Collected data
"""
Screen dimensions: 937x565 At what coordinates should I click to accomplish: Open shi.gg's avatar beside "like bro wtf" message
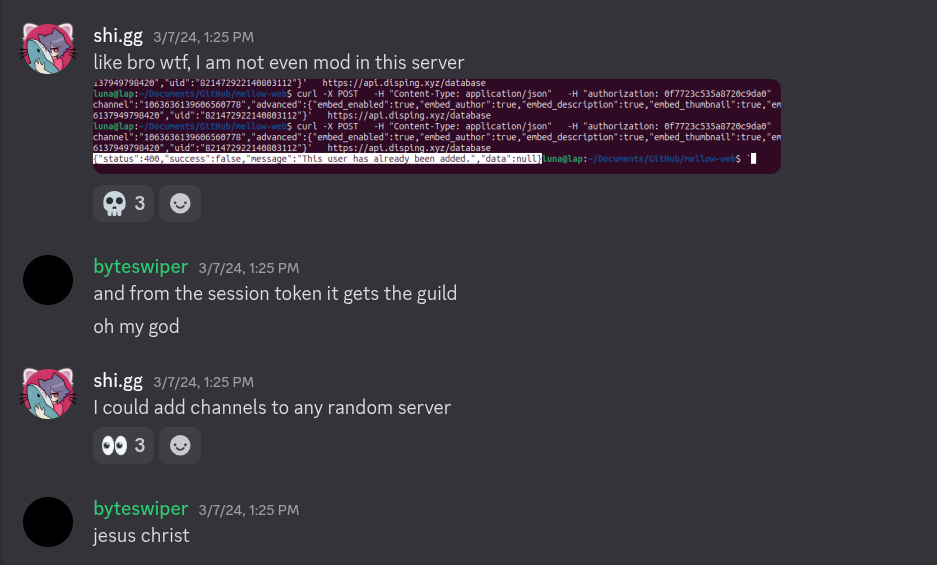pyautogui.click(x=48, y=46)
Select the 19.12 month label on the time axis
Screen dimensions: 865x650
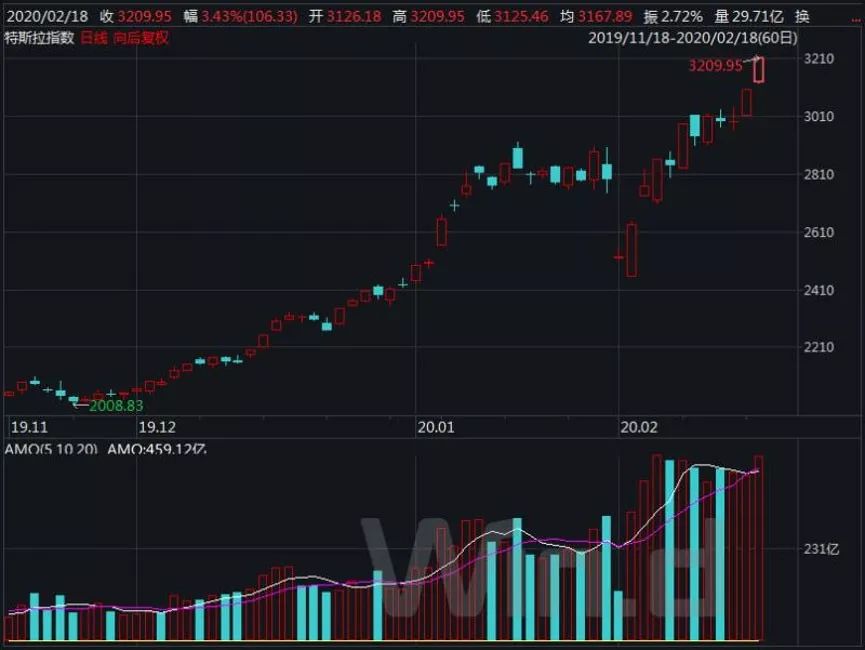(x=157, y=428)
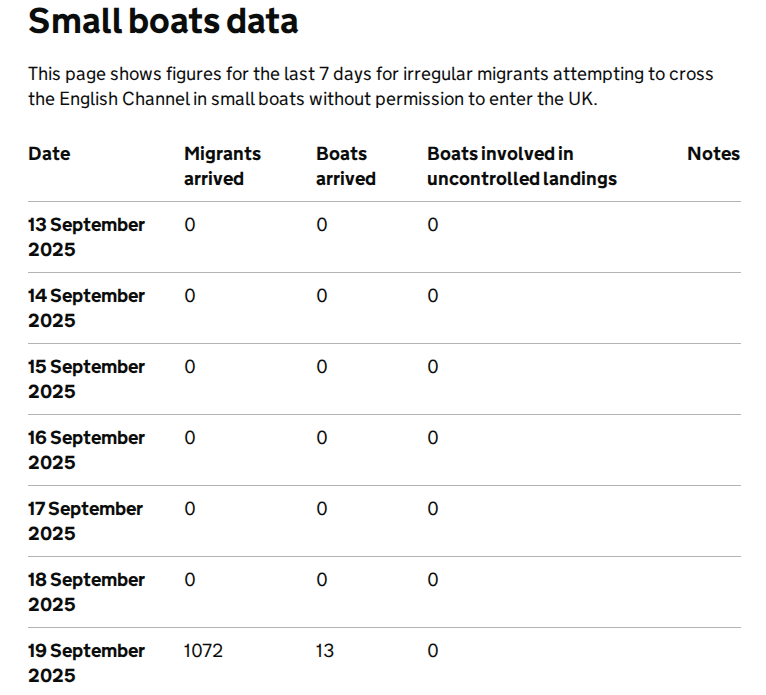Screen dimensions: 766x695
Task: Select the 17 September 2025 row label
Action: 85,521
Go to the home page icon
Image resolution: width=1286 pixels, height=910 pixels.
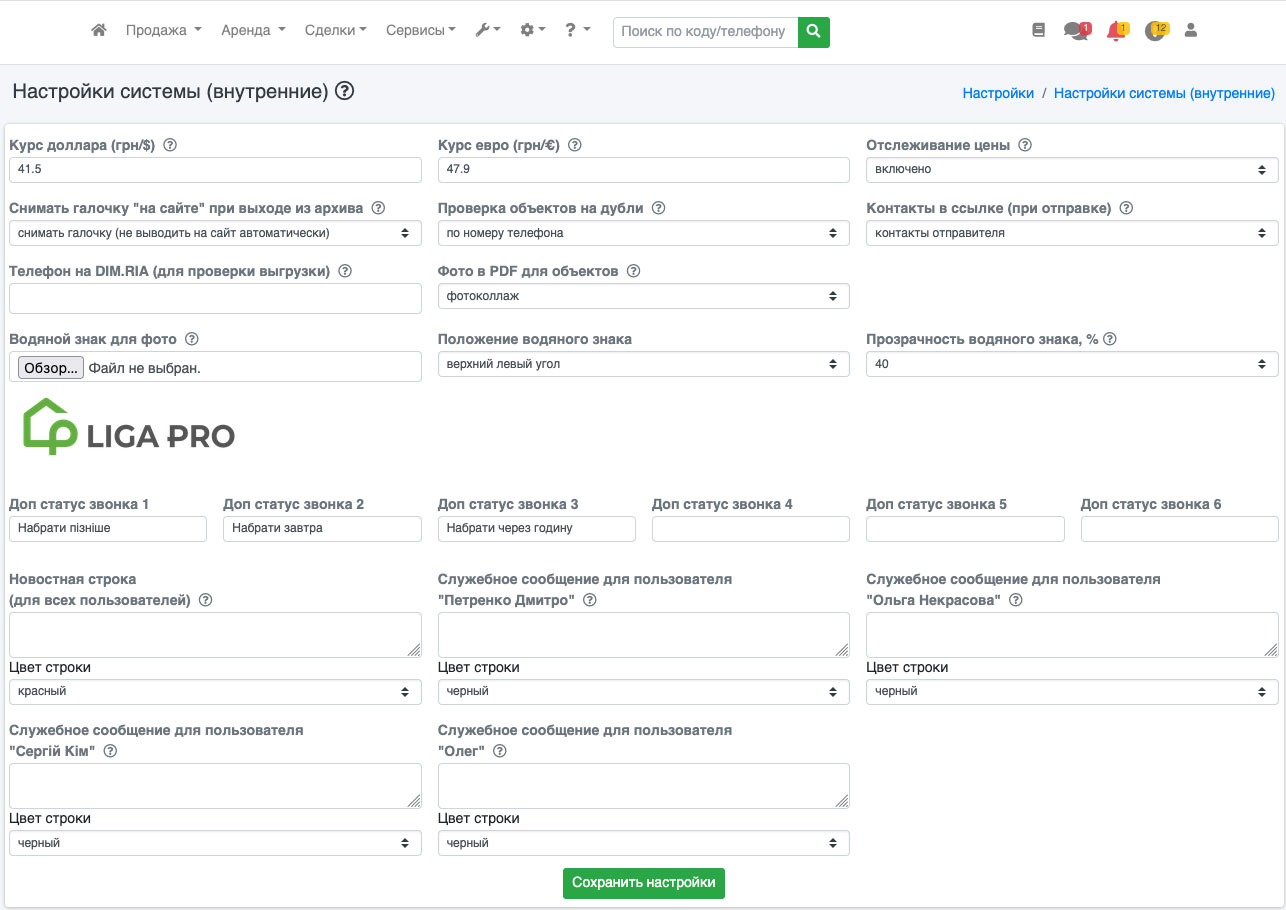point(99,30)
"""
§ **TASK OBJECTIVE**
Each entry should be set down exactly, pictures excluded.

§ **EXERCISE ANSWER**
Screen dimensions: 937x565 At what coordinates should I click to accomplish: Open shi.gg's avatar beside "like bro wtf" message
pyautogui.click(x=48, y=46)
Select the 19.12 month label on the time axis
Screen dimensions: 865x650
(x=157, y=428)
Screen dimensions: 766x695
Task: Select the 17 September 2025 row label
Action: 85,521
Go to the home page icon
Image resolution: width=1286 pixels, height=910 pixels.
point(99,30)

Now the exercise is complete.